(Instructions)
A. Translate the sentence "The story of Zacchaeus is unique to Luke." from the text on Zacchaeus and the Gospel of Luke into Spanish.
B. Extend the text on Zacchaeus and the Gospel of Luke with the passage that would follow its final sentence.

Jesus entered Jericho and was passing through it. A man was there named Zacchaeus; he was a chief tax collector and was rich. He was trying to see who Jesus was, but on account of the crowd he could not, because he was short in stature. So he ran ahead and climbed a sycamore tree to see him, because he was going to pass that way. When Jesus came to the place, he looked up and said to him, “Zacchaeus, hurry and come down; for I must stay at your house today.” So he hurried down and was happy to welcome him. All who saw it began to grumble and said, “He has gone to be the guest of one who is a sinner.” Zacchaeus stood there and said to the Lord, “Look, half of my possessions, Lord, I will give to the poor; and if I have defrauded anyone of anything, I will pay back four times as much.” Then Jesus said to him, “Today salvation has come to this house, because he too is a son of Abraham. For the Son of Man came to seek out and to save the lost” (Luke 19:1-10 – NRSV)
The story of Zacchaeus is unique to Luke. It is interesting to note the number of parables and stories that are unique to Luke apart from this one:
• Most of chapters 1 & 2;
• The cure of the demoniac in the synagogue in Capernaum (4:31-37. See also Matthew 7:28-29 – “His teaching made a deep impression on the people …”);
• The son of the widow of Nain restored to life (7:11-17);
• The woman who was a sinner (7:36-50);
• The saying, “Anyone who is not against you is for you” (9:50);
• The inhospitable Samaritan village (9:51-56);
• The parable of the good Samaritan (10:29-37);
• The story of Martha and Mary (10:38-42);
• The story of the persistent friend calling in the middle of the night (10:38-42);
• The rich farmer who wanted to build bigger barns (12:13-21);
• The healing of the crippled woman on the Sabbath (13:10-17);
• The healing of the dropsical man on the Sabbath (14:1-6. See also Matthew 12:9-14 – cure of the man with the withered hand also in the synagogue);
• On choosing places at table (14:7-11. See also Matthew 23:12: “Anyone who exalts himself will be humbled …”);
• On choosing guests to be invited (14:12-14);
• On renouncing possessions (14:28-33);
• The parable of the lost drachma (15:8-10);
• The parable of the lost son (15:11-32);
• The parable of the crafty steward (16:1-8);
• The parable of the rich man and Lazarus (16:19-31);
• The story of the ten lepers (17:11-19);
• The parable of the unscrupulous judge and the persistent widow (18:1-8);
• The parable of the Pharisee and the publican (18:9-14);
• The story of Zacchaeus (19:1-10);
• The story of Jesus’ lament for Jerusalem (19:39-44);
Luke also has his own unique take, for example, on the call of the disciples (5:1-11), the beatitudes (6:20-23) which he combines with a series of curses (6:24-26), the extended attack on the lawyers and the Pharisees (11:37-54) and on being ready for the master’s return (12:35-48).

(Supplied material)
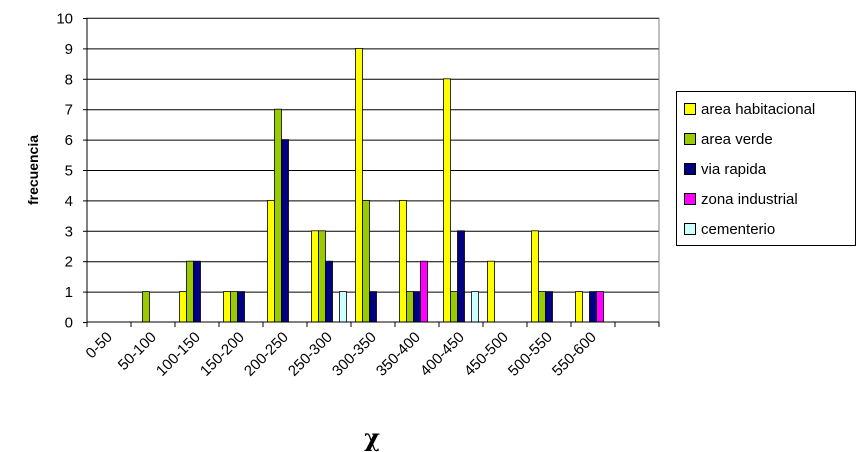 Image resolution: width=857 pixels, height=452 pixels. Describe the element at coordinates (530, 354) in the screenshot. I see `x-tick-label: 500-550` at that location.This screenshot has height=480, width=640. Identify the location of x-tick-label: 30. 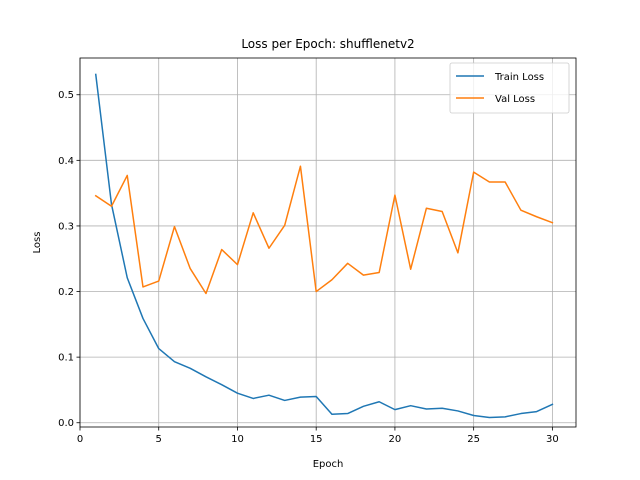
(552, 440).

(Exercise results)
A. La historia de Zaqueo es exclusiva de Lucas.

B.
The use of the verb dierchomai (go through), reminds us that Jesus is travelling to Jerusalem – a crucial theme in Luke. It begins in 9:51: “He set his face towards Jerusalem”. The journey narrative continues through to 19:27. Jerusalem is “the city of destiny” (Joseph A Fitzmyer, The Gospel according to Luke I–IX: introduction, translation, and notes (Vol. 28), New Haven; London: Yale University Press, 2008, 824).
“It is …. Luke’s way of concretizing the exodos of Jesus and all that that is supposed to mean in these writings …. It is a major part of the Lucan geographical perspective …. and contributes in an important way to his theology as a whole. The artificial expansion of the inherited tradition about Jesus’ journey to Jerusalem is a device which serves this christological (and theological) purpose. Coming on the heels of the mention of Jesus’ exodos, his ‘being taken up’ (9:51) calls for movement to Jerusalem (see 13:33, 35b; cf. 19:38) and creates the stage for the dramatic point of that ‘departure’.
“It is an important part of the Gospel in the way that it affects Jesus’ followers, since he goes up to Jerusalem accompanied by disciples. They will become the authenticated witnesses of all that he has taught and all that he has done. The travel account, therefore, becomes a special device used by Luke for the further training of these Galilean witnesses. If Jesus moves to the city of destiny according to what has been determined, he nevertheless equips his followers for the mission of proclaiming him and his message of salvation after his death and resurrection to ‘the end of the earth’ (Acts 1:8). The travel account becomes, then, a collection of teachings for the young missionary church, in which instruction of disciples alternates with debates with opponents.” (Joseph A Fitzmyer, op cit, 825-826).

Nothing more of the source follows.